COULD FRANCE'S HUGE OIL COMPANY "TOTAL" REINVENT THE GRID?

credit: AFP

 

For the last five years, the French oil company Total SA has pursued a strategy distinct from other supermajors that sell most of the world's oil. It spent $1.3 billion to buy the United States' biggest maker of solar panels and just spent a billion more to buy a big battery company...

Oil companies have made forays into producing renewable and low-carbon electricity before, mostly ad hoc and with disappointing results. But the seriousness of Total's effort sets it apart.

The company has spent $8 billion — more than any oil company ever — on renewable and clean energy since 2011, according to Bloomberg New Energy Finance. It has tied the compensation of its CEO, Patrick Pouyanné, partly to his performance on low-carbon initiatives.

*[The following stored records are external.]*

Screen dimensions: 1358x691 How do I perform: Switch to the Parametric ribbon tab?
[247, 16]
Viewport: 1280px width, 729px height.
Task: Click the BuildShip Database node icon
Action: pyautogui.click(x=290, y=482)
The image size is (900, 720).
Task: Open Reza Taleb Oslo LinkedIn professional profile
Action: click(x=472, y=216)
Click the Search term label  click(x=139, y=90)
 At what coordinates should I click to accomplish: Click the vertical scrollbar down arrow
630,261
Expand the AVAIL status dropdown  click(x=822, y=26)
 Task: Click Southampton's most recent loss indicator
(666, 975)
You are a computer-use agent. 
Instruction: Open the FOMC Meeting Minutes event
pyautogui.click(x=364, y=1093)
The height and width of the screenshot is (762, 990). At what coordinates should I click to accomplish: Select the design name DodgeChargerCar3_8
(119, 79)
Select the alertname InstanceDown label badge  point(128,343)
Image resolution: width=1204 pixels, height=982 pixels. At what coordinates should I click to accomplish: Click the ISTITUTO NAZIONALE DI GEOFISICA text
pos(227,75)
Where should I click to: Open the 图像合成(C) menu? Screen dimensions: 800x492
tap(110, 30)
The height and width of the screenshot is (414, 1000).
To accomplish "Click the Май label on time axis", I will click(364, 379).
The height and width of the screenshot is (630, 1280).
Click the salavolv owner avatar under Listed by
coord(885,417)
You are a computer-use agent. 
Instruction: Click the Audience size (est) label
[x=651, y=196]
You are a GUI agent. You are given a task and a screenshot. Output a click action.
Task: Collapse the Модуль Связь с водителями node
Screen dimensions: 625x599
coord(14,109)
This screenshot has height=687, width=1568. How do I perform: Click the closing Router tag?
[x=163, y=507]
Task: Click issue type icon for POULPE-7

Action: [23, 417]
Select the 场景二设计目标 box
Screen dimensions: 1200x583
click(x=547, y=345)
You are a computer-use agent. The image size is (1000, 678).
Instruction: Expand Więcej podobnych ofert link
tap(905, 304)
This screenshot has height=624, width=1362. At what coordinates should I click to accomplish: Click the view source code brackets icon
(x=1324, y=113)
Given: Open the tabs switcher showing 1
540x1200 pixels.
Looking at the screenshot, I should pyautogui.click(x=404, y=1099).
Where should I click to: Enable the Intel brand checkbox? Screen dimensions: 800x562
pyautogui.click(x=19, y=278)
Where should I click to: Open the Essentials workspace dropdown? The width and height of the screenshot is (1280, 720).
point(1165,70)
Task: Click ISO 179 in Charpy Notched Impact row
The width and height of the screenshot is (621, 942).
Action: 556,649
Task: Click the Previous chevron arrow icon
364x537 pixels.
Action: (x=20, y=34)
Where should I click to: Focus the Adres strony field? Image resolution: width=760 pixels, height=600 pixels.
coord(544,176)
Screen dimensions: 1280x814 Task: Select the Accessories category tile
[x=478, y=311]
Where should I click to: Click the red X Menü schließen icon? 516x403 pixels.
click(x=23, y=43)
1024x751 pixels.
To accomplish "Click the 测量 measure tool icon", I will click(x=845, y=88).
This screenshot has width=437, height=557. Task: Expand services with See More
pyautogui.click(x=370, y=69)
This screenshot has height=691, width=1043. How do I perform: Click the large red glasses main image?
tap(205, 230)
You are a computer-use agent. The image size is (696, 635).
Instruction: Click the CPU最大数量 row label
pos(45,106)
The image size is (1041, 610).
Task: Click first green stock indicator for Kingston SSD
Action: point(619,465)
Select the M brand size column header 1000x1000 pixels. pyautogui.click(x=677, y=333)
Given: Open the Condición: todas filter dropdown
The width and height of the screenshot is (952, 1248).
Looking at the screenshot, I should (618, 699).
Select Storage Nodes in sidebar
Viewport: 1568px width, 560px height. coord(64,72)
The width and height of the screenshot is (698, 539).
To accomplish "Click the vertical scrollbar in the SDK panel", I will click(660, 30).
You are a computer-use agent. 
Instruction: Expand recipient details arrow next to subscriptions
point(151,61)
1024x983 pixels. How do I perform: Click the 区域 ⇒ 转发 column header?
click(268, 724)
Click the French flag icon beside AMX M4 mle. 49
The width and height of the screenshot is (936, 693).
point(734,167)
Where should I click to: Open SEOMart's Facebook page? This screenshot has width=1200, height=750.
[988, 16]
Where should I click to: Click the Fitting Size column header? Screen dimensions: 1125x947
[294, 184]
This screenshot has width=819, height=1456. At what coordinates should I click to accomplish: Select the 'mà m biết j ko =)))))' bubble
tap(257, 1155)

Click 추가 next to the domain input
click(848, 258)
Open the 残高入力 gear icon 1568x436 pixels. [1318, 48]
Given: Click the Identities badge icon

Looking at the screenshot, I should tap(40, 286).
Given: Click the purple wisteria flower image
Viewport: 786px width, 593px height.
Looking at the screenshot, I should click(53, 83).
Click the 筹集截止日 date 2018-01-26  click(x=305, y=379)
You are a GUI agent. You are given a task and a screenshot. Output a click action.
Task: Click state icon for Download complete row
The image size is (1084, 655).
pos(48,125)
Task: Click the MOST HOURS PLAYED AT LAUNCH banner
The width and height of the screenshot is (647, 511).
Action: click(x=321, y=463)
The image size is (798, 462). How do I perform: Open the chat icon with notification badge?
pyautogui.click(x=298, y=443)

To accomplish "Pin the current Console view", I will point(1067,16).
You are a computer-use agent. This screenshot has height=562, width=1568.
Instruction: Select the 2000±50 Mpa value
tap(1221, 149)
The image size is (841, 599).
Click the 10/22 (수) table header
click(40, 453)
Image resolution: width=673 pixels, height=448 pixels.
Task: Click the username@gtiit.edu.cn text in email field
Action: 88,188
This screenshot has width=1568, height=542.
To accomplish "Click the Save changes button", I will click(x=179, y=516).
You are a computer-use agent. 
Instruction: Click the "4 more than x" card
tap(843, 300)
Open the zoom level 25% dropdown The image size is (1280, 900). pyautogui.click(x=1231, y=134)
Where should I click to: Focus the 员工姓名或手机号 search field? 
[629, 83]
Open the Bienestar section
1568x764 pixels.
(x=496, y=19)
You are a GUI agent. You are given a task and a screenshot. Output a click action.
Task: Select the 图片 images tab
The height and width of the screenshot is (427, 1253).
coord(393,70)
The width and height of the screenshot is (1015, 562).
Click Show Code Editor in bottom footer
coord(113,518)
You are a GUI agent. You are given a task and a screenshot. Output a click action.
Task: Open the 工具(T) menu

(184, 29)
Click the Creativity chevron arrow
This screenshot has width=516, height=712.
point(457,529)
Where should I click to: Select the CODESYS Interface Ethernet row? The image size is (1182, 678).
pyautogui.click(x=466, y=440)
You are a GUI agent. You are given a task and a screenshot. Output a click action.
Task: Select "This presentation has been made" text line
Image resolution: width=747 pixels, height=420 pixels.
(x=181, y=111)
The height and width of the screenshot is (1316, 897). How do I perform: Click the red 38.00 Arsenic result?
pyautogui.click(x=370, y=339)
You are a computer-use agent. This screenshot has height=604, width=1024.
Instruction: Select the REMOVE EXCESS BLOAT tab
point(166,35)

Pouyanné recently declared investments targeting greenhouse gases "a cornerstone of our strategic vision." He says the company's investments are keeping with the global consensus goal of limiting temperatures from rising more than 2 degrees Celsius, though that might cause its core oil business to shrink. The company's new growth, it says, will come partly from having 20 percent of its assets in renewables by 2035, up from 3 percent today.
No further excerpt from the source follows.